*The task:* From the rows below, extract every line that contains the string "wall". The match is case-sensitive.

[Rows on target coordinates]
'''

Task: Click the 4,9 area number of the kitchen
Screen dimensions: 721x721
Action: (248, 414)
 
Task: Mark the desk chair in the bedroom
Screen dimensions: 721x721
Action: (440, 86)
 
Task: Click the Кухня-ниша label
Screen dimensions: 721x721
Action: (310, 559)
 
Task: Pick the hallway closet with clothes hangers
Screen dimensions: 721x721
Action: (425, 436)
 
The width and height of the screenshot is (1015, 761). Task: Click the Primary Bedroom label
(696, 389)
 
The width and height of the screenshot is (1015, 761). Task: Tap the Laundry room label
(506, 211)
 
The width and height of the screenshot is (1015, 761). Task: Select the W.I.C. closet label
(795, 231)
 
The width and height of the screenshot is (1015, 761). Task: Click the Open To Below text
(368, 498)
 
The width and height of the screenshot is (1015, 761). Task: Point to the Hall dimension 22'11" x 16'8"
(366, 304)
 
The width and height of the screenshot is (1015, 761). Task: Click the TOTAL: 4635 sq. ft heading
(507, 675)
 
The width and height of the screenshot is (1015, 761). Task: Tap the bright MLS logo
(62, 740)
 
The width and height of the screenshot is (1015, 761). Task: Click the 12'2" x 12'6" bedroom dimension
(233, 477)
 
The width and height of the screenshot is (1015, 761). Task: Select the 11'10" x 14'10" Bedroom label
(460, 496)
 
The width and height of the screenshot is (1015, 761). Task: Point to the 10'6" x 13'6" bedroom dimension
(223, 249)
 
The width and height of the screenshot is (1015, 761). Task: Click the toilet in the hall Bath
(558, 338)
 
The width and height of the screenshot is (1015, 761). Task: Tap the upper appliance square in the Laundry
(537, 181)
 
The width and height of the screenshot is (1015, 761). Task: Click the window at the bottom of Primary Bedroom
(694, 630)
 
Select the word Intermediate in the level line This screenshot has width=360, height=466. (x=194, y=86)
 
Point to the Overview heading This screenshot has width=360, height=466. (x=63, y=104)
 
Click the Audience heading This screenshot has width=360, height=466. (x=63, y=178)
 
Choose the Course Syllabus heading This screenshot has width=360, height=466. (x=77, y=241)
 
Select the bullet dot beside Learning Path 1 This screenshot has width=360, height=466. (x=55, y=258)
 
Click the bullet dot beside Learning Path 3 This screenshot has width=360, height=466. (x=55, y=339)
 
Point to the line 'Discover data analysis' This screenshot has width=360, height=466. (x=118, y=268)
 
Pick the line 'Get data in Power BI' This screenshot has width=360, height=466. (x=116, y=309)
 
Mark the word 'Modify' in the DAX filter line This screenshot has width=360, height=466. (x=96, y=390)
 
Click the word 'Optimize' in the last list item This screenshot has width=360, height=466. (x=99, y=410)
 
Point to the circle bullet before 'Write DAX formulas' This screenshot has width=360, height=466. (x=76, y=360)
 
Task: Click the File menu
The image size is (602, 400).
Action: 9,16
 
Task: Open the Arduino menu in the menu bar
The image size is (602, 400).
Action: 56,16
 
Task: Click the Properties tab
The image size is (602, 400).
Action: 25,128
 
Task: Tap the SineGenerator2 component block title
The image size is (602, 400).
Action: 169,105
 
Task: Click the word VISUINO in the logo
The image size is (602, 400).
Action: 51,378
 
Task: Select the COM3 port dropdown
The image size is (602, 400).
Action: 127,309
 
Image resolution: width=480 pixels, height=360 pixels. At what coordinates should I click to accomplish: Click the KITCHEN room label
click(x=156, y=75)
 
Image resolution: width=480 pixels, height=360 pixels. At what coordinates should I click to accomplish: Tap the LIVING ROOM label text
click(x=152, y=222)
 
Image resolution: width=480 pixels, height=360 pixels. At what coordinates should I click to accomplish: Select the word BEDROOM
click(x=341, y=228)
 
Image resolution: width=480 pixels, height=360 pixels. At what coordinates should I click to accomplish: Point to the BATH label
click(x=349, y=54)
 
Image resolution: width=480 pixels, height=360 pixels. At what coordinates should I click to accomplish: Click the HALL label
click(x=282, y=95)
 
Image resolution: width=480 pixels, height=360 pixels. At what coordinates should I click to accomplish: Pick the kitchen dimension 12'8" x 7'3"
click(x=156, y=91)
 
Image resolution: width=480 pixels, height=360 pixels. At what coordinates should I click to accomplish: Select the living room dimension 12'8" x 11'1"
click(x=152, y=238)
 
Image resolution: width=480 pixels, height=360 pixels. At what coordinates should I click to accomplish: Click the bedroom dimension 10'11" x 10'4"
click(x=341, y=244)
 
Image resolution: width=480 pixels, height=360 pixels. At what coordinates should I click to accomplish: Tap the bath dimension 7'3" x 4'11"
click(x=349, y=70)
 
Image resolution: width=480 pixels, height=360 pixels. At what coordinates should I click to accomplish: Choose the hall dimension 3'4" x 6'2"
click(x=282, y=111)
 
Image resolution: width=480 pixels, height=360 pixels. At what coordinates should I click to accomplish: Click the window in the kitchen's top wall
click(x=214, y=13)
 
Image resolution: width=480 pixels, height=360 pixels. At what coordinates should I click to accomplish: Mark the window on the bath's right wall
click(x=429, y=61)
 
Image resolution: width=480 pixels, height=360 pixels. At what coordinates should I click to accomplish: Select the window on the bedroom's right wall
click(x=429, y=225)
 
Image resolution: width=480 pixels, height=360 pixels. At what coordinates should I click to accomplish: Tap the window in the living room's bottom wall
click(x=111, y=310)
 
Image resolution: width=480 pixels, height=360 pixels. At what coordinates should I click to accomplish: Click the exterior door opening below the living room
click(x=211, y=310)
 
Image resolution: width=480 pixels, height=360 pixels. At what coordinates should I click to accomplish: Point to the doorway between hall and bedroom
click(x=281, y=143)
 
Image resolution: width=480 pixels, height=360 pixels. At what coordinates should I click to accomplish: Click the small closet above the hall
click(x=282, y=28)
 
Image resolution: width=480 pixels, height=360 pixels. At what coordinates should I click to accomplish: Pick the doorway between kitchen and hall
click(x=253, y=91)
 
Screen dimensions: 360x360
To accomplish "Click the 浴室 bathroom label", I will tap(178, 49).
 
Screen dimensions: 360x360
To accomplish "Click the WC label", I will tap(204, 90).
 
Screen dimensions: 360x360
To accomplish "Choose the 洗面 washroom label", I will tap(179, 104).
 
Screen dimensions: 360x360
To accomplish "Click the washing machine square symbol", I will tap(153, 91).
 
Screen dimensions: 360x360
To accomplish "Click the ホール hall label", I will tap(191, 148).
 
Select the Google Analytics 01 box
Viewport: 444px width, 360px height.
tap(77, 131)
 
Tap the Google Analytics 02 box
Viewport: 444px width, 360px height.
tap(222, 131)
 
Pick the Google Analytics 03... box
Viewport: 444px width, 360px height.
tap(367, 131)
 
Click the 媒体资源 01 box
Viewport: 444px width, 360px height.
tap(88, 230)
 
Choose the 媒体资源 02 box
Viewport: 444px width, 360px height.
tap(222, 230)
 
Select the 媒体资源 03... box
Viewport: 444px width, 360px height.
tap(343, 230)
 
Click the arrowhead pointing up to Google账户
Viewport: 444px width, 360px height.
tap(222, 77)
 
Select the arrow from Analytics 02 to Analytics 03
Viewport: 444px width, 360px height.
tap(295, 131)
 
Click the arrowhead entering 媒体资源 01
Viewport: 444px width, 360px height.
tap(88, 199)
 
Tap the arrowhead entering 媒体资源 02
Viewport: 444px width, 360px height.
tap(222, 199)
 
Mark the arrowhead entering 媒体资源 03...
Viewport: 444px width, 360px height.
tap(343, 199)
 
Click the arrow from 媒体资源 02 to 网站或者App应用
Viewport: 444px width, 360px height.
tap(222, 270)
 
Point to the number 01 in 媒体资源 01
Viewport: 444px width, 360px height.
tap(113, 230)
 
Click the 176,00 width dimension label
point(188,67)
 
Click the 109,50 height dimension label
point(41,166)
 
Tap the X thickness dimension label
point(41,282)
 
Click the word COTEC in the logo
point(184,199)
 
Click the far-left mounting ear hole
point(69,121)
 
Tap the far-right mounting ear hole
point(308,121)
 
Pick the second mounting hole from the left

'''

*The result:*
Image resolution: width=480 pixels, height=360 pixels. At what coordinates should I click to accomplish: Click the window in the kitchen's top wall
Image resolution: width=480 pixels, height=360 pixels. At what coordinates should I click to accomplish: Mark the window on the bath's right wall
Image resolution: width=480 pixels, height=360 pixels. At what coordinates should I click to accomplish: Select the window on the bedroom's right wall
Image resolution: width=480 pixels, height=360 pixels. At what coordinates should I click to accomplish: Tap the window in the living room's bottom wall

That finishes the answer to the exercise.